**提示本文**
◇ ◇ ◇ ◇ ◇
BNT162b2ワクチン4回目接種後の感染予防効果は短期間に減弱

以下引用

 イスラエルMaccabi Healthcare ServicesのSivan Gazit氏らは、BNT162b2ワクチンの4回目接種の有効性を検討する研究を行い、接種後に感染予防効果は増強されるが、3回接種者と比較したその効果は急速に衰えていき10週後にはほぼ見られなくなると報告した。一方で、重症化の予防効果は高く維持されていた。結果は2022年5月22日のBMJ誌電子版に掲載された。

 イスラエルでは、2021年12月から2022年3月にかけてオミクロン株感染者とCOVID-19関連の入院患者が急増した。同時に、3回目のワクチン接種後の効果の減弱が起きていたことも明らかになった。こうした事態を受けてイスラエル政府は、2021年12月30日から4回目の接種を開始した。最初に接種対象となったのは免疫抑制状態にある人で、続いて2022年1月3日に、60歳以上で3回目の接種から4カ月以上が経過していた人々に対する接種が始まった。
◇ ◇ ◇ ◇ ◇
**演習データ**
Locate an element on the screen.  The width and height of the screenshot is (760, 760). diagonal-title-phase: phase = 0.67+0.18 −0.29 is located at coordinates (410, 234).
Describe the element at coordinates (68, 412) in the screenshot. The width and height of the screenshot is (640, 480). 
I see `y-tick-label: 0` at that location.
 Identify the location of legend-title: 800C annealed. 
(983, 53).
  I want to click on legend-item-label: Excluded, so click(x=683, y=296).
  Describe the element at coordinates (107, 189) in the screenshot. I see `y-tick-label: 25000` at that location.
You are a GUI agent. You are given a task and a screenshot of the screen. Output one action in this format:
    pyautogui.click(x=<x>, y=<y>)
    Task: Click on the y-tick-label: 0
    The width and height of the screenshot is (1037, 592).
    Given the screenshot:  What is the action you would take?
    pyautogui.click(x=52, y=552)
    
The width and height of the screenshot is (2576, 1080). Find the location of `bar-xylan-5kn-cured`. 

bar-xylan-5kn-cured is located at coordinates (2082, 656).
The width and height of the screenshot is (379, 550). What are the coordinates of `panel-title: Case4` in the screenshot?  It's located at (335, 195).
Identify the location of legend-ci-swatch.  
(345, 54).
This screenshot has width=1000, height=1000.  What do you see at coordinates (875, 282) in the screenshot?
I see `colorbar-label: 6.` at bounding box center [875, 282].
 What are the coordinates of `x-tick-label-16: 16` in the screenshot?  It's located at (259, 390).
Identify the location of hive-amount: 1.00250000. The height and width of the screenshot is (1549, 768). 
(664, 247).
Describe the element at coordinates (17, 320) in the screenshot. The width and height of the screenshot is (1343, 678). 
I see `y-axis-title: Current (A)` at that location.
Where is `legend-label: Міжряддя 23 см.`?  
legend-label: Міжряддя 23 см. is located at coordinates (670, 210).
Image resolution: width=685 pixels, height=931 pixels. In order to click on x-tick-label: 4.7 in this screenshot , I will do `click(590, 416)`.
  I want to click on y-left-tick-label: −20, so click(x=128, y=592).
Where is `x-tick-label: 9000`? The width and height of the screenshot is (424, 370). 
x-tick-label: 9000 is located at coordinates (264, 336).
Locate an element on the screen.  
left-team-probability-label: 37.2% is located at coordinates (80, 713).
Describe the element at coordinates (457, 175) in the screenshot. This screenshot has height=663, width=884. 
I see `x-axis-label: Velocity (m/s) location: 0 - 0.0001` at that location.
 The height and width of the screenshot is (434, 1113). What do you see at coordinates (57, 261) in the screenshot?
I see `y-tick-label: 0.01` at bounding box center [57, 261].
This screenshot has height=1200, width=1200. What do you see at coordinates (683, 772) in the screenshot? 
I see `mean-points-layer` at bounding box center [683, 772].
◇ ◇ ◇ ◇ ◇
**実施事項 1**
本文のうち「イスラエルでは、2021年12月から」で始まる段落を、主な事実を残して箇条書きにまとめよ。
**実施事項 2**
本文によると、この研究の結果はいつ、どの雑誌に掲載されたか。
**実施事項 3**
本文から、「イスラエルでは、2021年1」を含む語句で始まり「人々に対する接種が始まった。」で終わる部分を、一字も変えずに書き写せ。
本文だけを手がかりにすること。

**作業結果 1**
- 2021年12月から2022年3月にかけて、イスラエルでオミクロン株感染者とCOVID-19関連の入院患者が急増した。
- 同時に、3回目のワクチン接種後の効果の減弱も明らかになった。
- イスラエル政府は2021年12月30日から4回目の接種を始めた。
- 最初の接種対象は免疫抑制状態にある人だった。
- 2022年1月3日からは、60歳以上で3回目の接種から4カ月以上が経過した人への接種が始まった。

**作業結果 2**
2022年5月22日のBMJ誌電子版に掲載された。

**作業結果 3**
イスラエルでは、2021年12月から2022年3月にかけてオミクロン株感染者とCOVID-19関連の入院患者が急増した。同時に、3回目のワクチン接種後の効果の減弱が起きていたことも明らかになった。こうした事態を受けてイスラエル政府は、2021年12月30日から4回目の接種を開始した。最初に接種対象となったのは免疫抑制状態にある人で、続いて2022年1月3日に、60歳以上で3回目の接種から4カ月以上が経過していた人々に対する接種が始まった。